_WORK INSTRUCTIONS_. Go through the listing and copy every line word for word.

------------------------------------------------------------

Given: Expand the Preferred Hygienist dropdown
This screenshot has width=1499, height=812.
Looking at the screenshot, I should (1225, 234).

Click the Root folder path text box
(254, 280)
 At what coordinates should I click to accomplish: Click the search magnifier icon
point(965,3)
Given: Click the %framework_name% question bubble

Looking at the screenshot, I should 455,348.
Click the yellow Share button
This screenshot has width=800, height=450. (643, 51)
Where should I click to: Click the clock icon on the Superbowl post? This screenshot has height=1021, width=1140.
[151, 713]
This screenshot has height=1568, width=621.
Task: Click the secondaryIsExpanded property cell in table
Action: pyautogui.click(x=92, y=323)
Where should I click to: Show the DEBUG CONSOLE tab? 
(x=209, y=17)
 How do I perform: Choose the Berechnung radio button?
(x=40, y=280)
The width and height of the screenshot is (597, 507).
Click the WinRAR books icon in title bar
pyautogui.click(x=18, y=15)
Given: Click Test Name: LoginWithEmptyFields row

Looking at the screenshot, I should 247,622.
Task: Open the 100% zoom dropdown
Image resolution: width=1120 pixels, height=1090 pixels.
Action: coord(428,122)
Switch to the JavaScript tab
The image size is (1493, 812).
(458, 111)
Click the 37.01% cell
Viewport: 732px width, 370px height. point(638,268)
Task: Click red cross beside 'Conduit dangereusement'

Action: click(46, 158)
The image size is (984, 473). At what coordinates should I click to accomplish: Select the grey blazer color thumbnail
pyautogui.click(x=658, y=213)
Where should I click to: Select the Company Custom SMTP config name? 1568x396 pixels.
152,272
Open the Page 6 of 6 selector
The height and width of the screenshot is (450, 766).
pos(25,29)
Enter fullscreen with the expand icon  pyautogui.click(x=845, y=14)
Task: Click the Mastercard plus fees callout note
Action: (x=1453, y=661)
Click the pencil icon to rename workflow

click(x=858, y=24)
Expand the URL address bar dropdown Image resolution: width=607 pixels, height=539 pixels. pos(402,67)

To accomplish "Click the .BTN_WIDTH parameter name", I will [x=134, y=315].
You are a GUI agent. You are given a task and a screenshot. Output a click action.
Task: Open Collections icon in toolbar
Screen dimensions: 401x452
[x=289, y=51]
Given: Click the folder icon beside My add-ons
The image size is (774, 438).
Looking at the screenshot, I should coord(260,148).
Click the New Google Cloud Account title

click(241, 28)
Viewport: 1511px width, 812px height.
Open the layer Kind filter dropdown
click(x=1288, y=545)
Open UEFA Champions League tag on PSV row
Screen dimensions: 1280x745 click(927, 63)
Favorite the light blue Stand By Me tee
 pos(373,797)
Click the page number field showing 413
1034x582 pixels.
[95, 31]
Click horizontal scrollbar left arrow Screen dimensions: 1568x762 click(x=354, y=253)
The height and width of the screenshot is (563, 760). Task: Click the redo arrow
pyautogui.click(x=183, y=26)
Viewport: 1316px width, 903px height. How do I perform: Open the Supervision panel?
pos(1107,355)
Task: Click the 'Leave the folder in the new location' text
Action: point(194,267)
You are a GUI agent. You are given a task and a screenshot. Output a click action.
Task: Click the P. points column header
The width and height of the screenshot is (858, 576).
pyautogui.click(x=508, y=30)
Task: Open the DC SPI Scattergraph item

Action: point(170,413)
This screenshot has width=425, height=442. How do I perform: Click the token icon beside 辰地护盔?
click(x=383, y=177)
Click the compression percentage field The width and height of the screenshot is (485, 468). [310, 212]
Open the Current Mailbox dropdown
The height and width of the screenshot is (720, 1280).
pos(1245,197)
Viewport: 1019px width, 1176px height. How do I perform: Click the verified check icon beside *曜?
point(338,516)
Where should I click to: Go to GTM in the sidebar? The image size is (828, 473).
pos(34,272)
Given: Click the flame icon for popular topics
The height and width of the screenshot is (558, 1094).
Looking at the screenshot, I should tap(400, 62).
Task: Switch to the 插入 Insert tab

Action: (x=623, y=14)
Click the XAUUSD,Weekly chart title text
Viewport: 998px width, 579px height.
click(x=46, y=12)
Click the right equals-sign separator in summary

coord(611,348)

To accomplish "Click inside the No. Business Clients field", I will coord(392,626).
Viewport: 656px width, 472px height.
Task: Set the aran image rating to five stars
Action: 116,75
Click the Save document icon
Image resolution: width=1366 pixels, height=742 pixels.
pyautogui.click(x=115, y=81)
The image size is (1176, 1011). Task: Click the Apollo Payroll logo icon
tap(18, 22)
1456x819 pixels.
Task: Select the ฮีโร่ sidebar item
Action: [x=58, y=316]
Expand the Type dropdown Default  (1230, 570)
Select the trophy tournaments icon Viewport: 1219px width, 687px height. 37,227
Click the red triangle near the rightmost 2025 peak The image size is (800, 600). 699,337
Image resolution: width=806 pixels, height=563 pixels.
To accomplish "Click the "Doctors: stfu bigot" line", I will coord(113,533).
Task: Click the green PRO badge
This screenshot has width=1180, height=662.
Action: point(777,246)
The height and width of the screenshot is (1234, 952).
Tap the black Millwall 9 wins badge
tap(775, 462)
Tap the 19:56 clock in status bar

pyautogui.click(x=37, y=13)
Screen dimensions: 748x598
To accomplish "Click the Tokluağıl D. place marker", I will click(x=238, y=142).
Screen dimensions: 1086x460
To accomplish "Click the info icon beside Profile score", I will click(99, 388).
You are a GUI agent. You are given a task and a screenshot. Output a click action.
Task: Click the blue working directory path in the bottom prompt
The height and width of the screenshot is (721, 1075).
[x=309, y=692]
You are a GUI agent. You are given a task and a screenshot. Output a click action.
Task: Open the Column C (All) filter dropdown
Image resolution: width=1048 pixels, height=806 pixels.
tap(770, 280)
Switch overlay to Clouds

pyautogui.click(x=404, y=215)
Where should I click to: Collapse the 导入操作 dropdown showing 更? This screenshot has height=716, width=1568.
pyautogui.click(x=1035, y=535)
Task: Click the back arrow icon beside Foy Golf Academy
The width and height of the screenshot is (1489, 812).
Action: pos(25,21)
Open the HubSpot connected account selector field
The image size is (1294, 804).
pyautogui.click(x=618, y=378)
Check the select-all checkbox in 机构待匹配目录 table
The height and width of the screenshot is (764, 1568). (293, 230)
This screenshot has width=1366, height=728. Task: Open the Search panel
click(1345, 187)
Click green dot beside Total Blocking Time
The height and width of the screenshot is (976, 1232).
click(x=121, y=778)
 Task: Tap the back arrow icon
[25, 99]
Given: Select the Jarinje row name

------------------------------------------------------------

_TASK RESPONSE_.
Given: Expand the Preferred Hygienist dropdown
This screenshot has width=1499, height=812.
Looking at the screenshot, I should (1225, 234).

Click the Root folder path text box
(254, 280)
 At what coordinates should I click to accomplish: Click the search magnifier icon
point(965,3)
Given: Click the %framework_name% question bubble

Looking at the screenshot, I should 455,348.
Click the yellow Share button
This screenshot has width=800, height=450. (643, 51)
Where should I click to: Click the clock icon on the Superbowl post? This screenshot has height=1021, width=1140.
[151, 713]
This screenshot has height=1568, width=621.
Task: Click the secondaryIsExpanded property cell in table
Action: pyautogui.click(x=92, y=323)
Where should I click to: Show the DEBUG CONSOLE tab? 
(x=209, y=17)
 How do I perform: Choose the Berechnung radio button?
(x=40, y=280)
The width and height of the screenshot is (597, 507).
Click the WinRAR books icon in title bar
pyautogui.click(x=18, y=15)
Given: Click Test Name: LoginWithEmptyFields row

Looking at the screenshot, I should 247,622.
Task: Open the 100% zoom dropdown
Image resolution: width=1120 pixels, height=1090 pixels.
Action: coord(428,122)
Switch to the JavaScript tab
The image size is (1493, 812).
(458, 111)
Click the 37.01% cell
Viewport: 732px width, 370px height. point(638,268)
Task: Click red cross beside 'Conduit dangereusement'

Action: click(46, 158)
The image size is (984, 473). At what coordinates should I click to accomplish: Select the grey blazer color thumbnail
pyautogui.click(x=658, y=213)
Where should I click to: Select the Company Custom SMTP config name? 1568x396 pixels.
152,272
Open the Page 6 of 6 selector
The height and width of the screenshot is (450, 766).
pos(25,29)
Enter fullscreen with the expand icon  pyautogui.click(x=845, y=14)
Task: Click the Mastercard plus fees callout note
Action: (x=1453, y=661)
Click the pencil icon to rename workflow

click(x=858, y=24)
Expand the URL address bar dropdown Image resolution: width=607 pixels, height=539 pixels. pos(402,67)

To accomplish "Click the .BTN_WIDTH parameter name", I will [x=134, y=315].
You are a GUI agent. You are given a task and a screenshot. Output a click action.
Task: Open Collections icon in toolbar
Screen dimensions: 401x452
[x=289, y=51]
Given: Click the folder icon beside My add-ons
The image size is (774, 438).
Looking at the screenshot, I should coord(260,148).
Click the New Google Cloud Account title

click(241, 28)
Viewport: 1511px width, 812px height.
Open the layer Kind filter dropdown
click(x=1288, y=545)
Open UEFA Champions League tag on PSV row
Screen dimensions: 1280x745 click(927, 63)
Favorite the light blue Stand By Me tee
 pos(373,797)
Click the page number field showing 413
1034x582 pixels.
[95, 31]
Click horizontal scrollbar left arrow Screen dimensions: 1568x762 click(x=354, y=253)
The height and width of the screenshot is (563, 760). Task: Click the redo arrow
pyautogui.click(x=183, y=26)
Viewport: 1316px width, 903px height. How do I perform: Open the Supervision panel?
pos(1107,355)
Task: Click the 'Leave the folder in the new location' text
Action: point(194,267)
You are a GUI agent. You are given a task and a screenshot. Output a click action.
Task: Click the P. points column header
The width and height of the screenshot is (858, 576).
pyautogui.click(x=508, y=30)
Task: Open the DC SPI Scattergraph item

Action: point(170,413)
This screenshot has width=425, height=442. How do I perform: Click the token icon beside 辰地护盔?
click(x=383, y=177)
Click the compression percentage field The width and height of the screenshot is (485, 468). [310, 212]
Open the Current Mailbox dropdown
The height and width of the screenshot is (720, 1280).
pos(1245,197)
Viewport: 1019px width, 1176px height. How do I perform: Click the verified check icon beside *曜?
point(338,516)
Where should I click to: Go to GTM in the sidebar? The image size is (828, 473).
pos(34,272)
Given: Click the flame icon for popular topics
The height and width of the screenshot is (558, 1094).
Looking at the screenshot, I should tap(400, 62).
Task: Switch to the 插入 Insert tab

Action: (x=623, y=14)
Click the XAUUSD,Weekly chart title text
Viewport: 998px width, 579px height.
click(x=46, y=12)
Click the right equals-sign separator in summary

coord(611,348)

To accomplish "Click inside the No. Business Clients field", I will coord(392,626).
Viewport: 656px width, 472px height.
Task: Set the aran image rating to five stars
Action: 116,75
Click the Save document icon
Image resolution: width=1366 pixels, height=742 pixels.
pyautogui.click(x=115, y=81)
The image size is (1176, 1011). Task: Click the Apollo Payroll logo icon
tap(18, 22)
1456x819 pixels.
Task: Select the ฮีโร่ sidebar item
Action: [x=58, y=316]
Expand the Type dropdown Default  (1230, 570)
Select the trophy tournaments icon Viewport: 1219px width, 687px height. 37,227
Click the red triangle near the rightmost 2025 peak The image size is (800, 600). 699,337
Image resolution: width=806 pixels, height=563 pixels.
To accomplish "Click the "Doctors: stfu bigot" line", I will coord(113,533).
Task: Click the green PRO badge
This screenshot has width=1180, height=662.
Action: point(777,246)
The height and width of the screenshot is (1234, 952).
Tap the black Millwall 9 wins badge
tap(775, 462)
Tap the 19:56 clock in status bar

pyautogui.click(x=37, y=13)
Screen dimensions: 748x598
To accomplish "Click the Tokluağıl D. place marker", I will click(x=238, y=142).
Screen dimensions: 1086x460
To accomplish "Click the info icon beside Profile score", I will click(99, 388).
You are a GUI agent. You are given a task and a screenshot. Output a click action.
Task: Click the blue working directory path in the bottom prompt
The height and width of the screenshot is (721, 1075).
[x=309, y=692]
You are a GUI agent. You are given a task and a screenshot. Output a click action.
Task: Open the Column C (All) filter dropdown
Image resolution: width=1048 pixels, height=806 pixels.
tap(770, 280)
Switch overlay to Clouds

pyautogui.click(x=404, y=215)
Where should I click to: Collapse the 导入操作 dropdown showing 更? This screenshot has height=716, width=1568.
pyautogui.click(x=1035, y=535)
Task: Click the back arrow icon beside Foy Golf Academy
The width and height of the screenshot is (1489, 812).
Action: pos(25,21)
Open the HubSpot connected account selector field
The image size is (1294, 804).
pyautogui.click(x=618, y=378)
Check the select-all checkbox in 机构待匹配目录 table
The height and width of the screenshot is (764, 1568). (293, 230)
This screenshot has width=1366, height=728. Task: Open the Search panel
click(1345, 187)
Click green dot beside Total Blocking Time
The height and width of the screenshot is (976, 1232).
click(x=121, y=778)
 Task: Tap the back arrow icon
[25, 99]
Given: Select the Jarinje row name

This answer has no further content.